[INFORMATION SUPPLIED]
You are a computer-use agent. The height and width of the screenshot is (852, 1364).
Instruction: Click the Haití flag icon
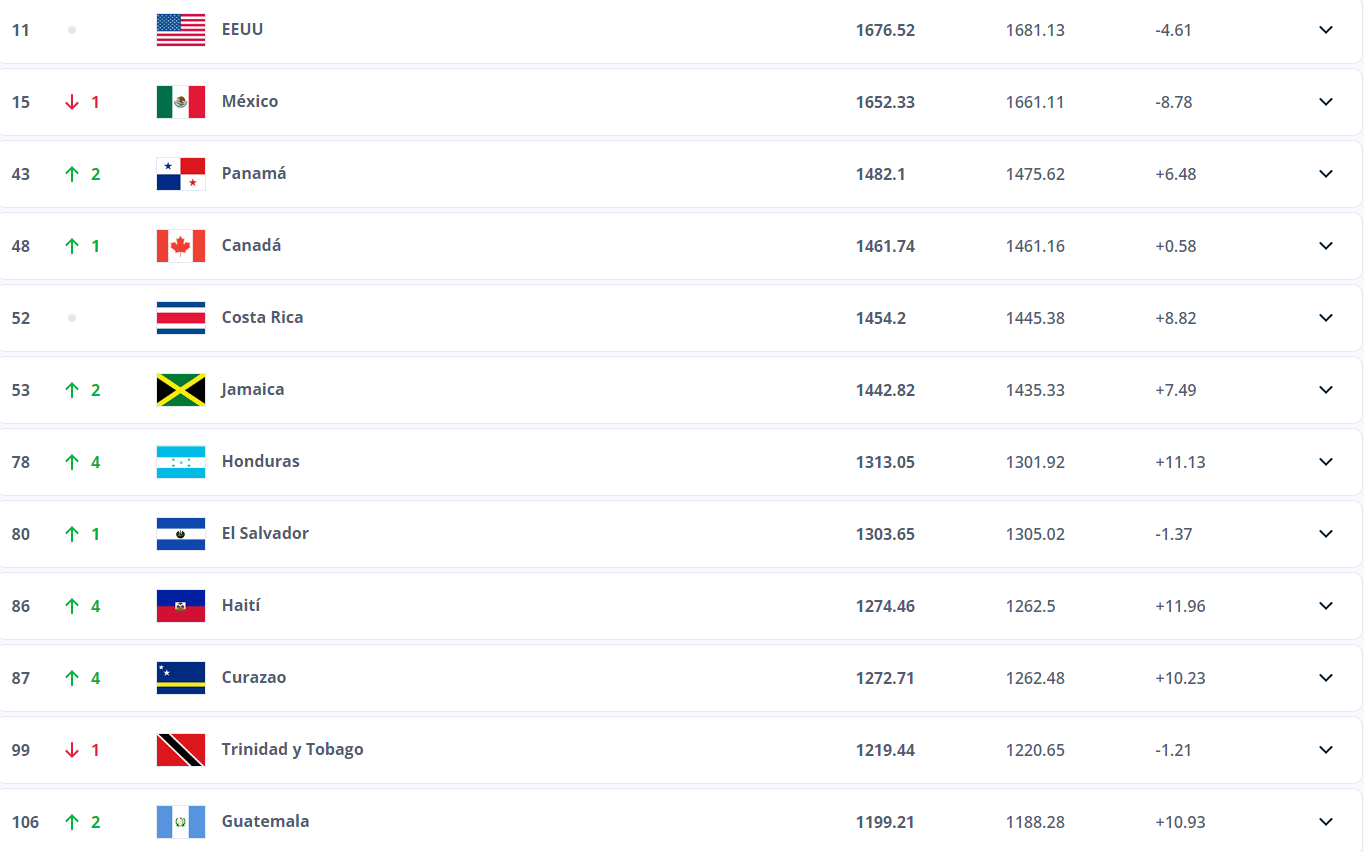(x=181, y=606)
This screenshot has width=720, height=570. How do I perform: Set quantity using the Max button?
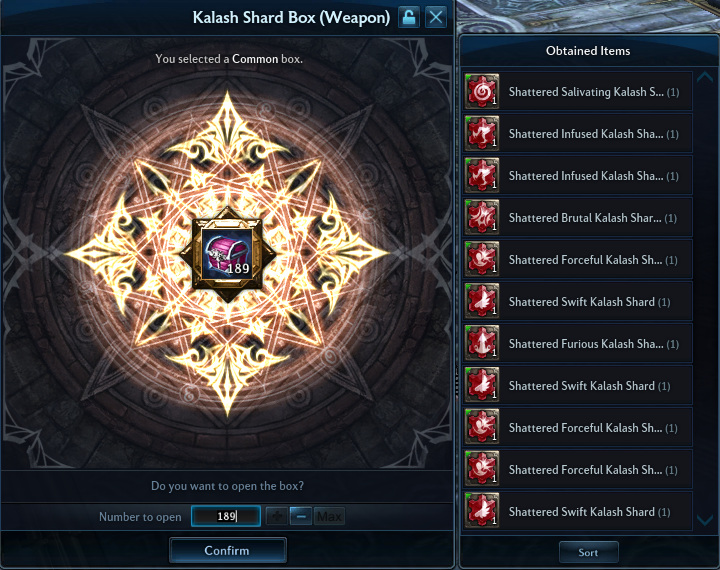[329, 516]
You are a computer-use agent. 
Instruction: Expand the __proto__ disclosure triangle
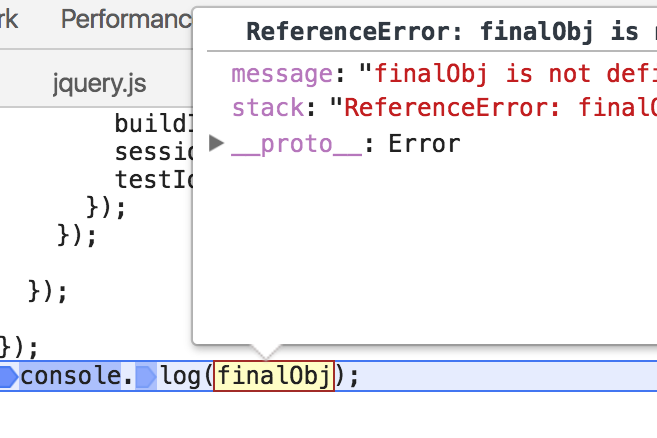pyautogui.click(x=217, y=144)
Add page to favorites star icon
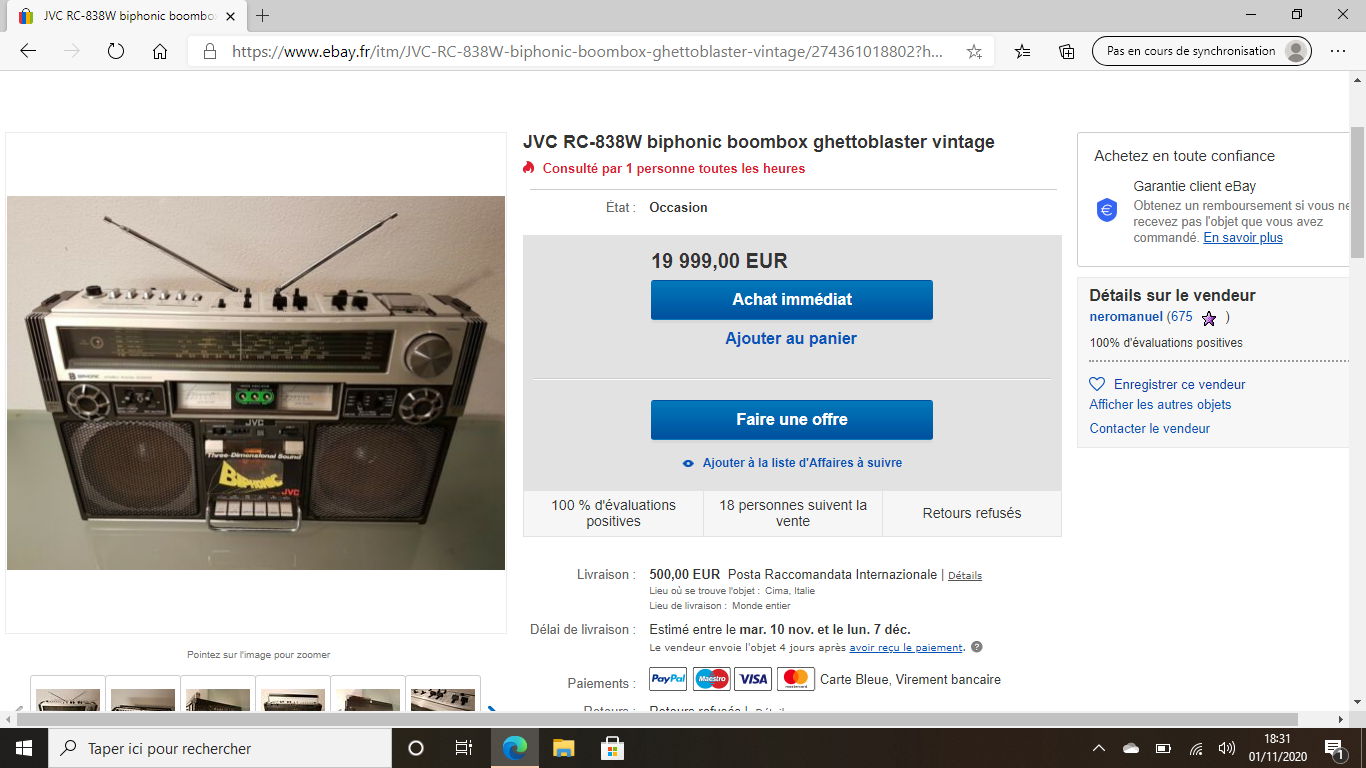 click(974, 51)
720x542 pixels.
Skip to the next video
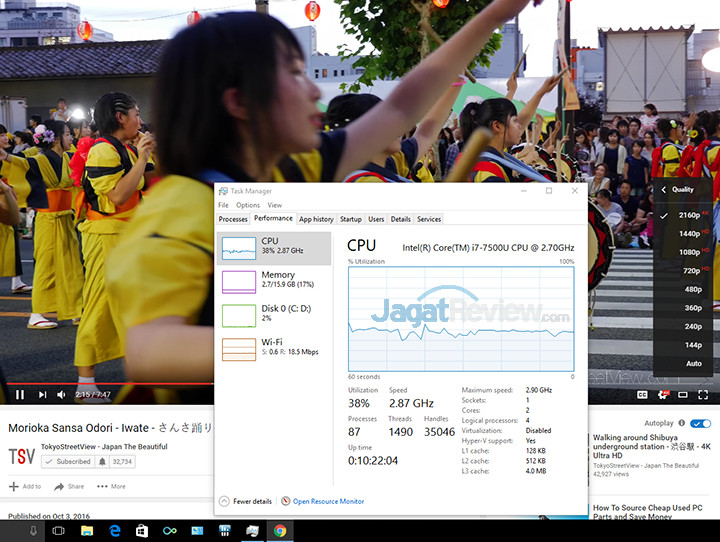[x=40, y=395]
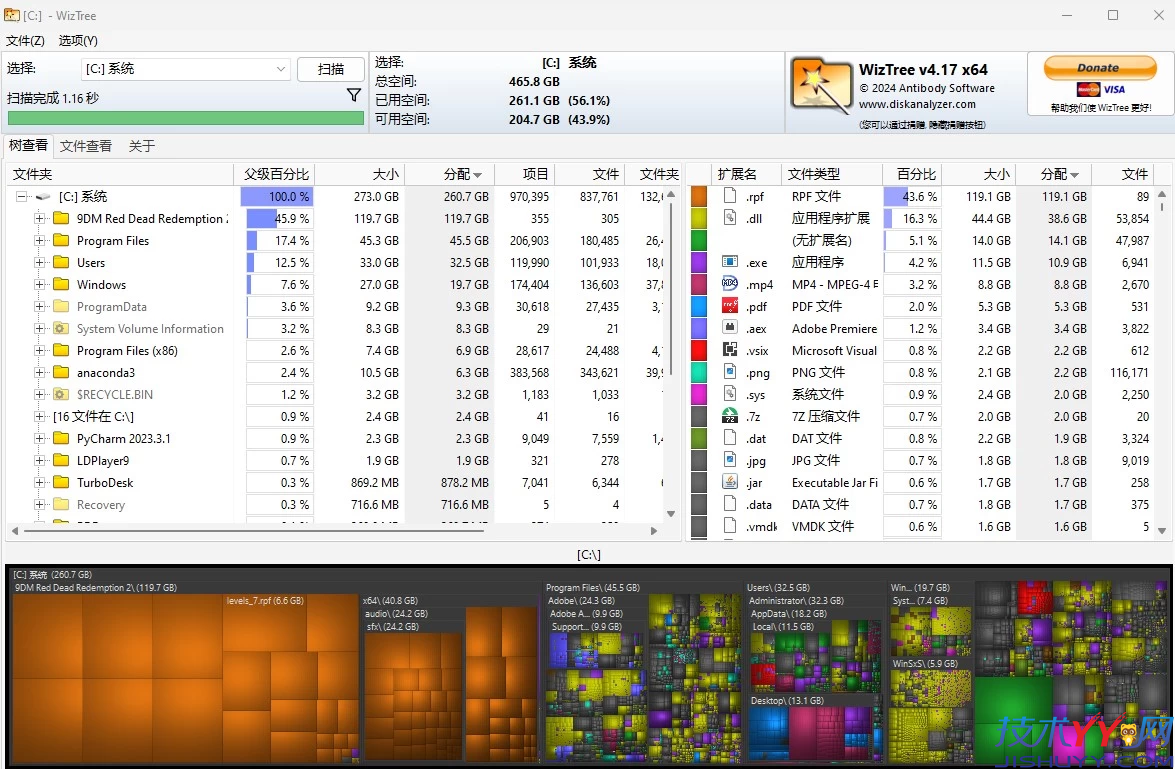Click the folder icon beside Program Files
The height and width of the screenshot is (769, 1175).
pyautogui.click(x=60, y=240)
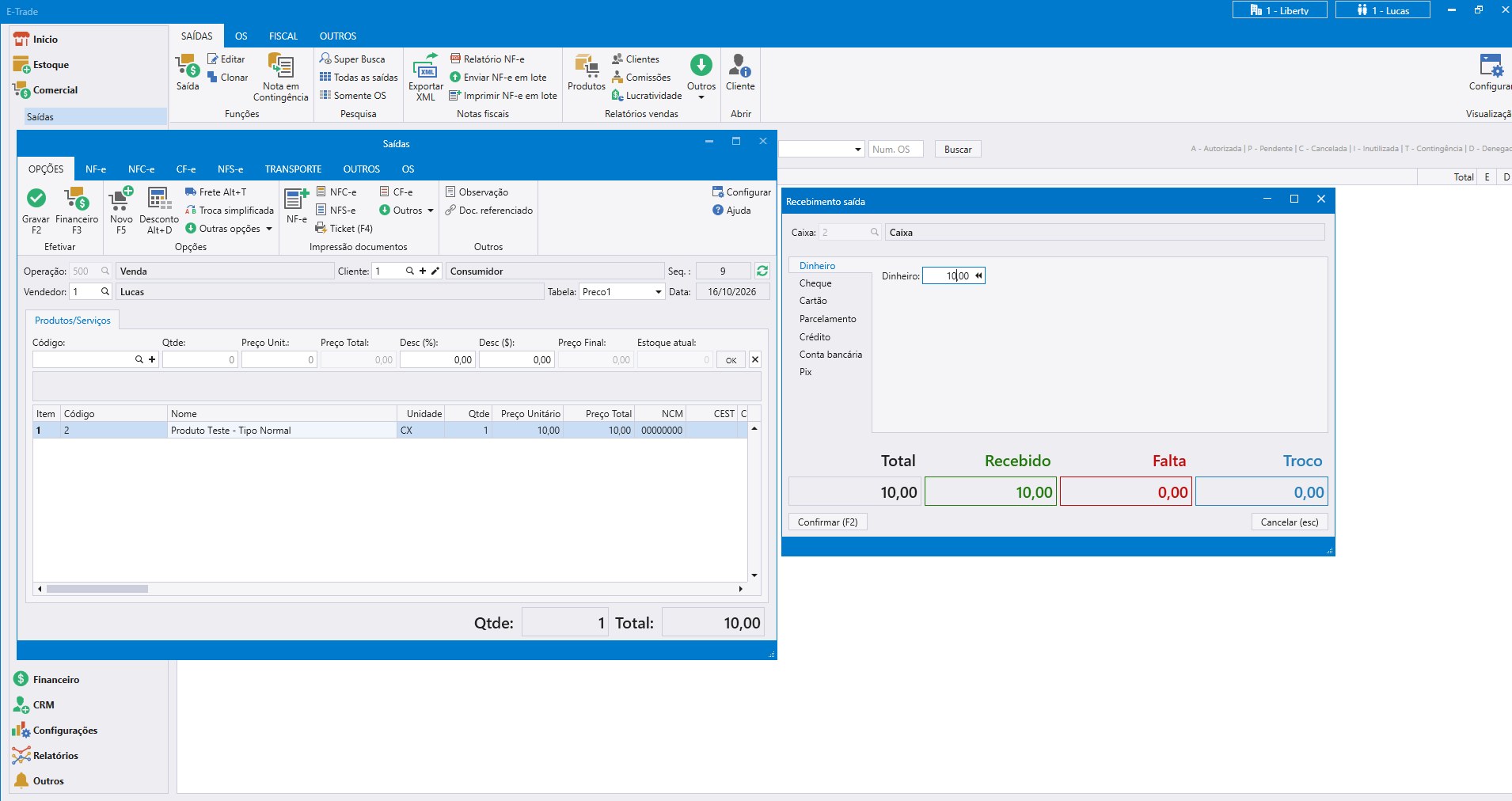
[/INFORMATION SUPPLIED]
TASK BRIEF ▸
Every line above with the word "agent" belongs in the answer, copied as written.

YOUR RESPONSE ▸
You are a computer-use agent. The height and width of the screenshot is (852, 1364).
You are a computer-use agent. 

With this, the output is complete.